TASK REQUIREMENTS. Reproduce the items below, substituting "screen capture" for each occurrence of "screenshot" and leaving everything else unchanged.

SUPPLIED INFORMATION.
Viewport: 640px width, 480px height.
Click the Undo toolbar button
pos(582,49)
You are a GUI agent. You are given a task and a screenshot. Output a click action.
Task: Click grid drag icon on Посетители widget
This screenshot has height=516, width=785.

RESPONSE TO THE EXERCISE.
Viewport: 640px width, 480px height.
Click the Undo toolbar button
pos(582,49)
You are a GUI agent. You are given a task and a screen capture. Output a click action.
Task: Click grid drag icon on Посетители widget
This screen capture has height=516, width=785.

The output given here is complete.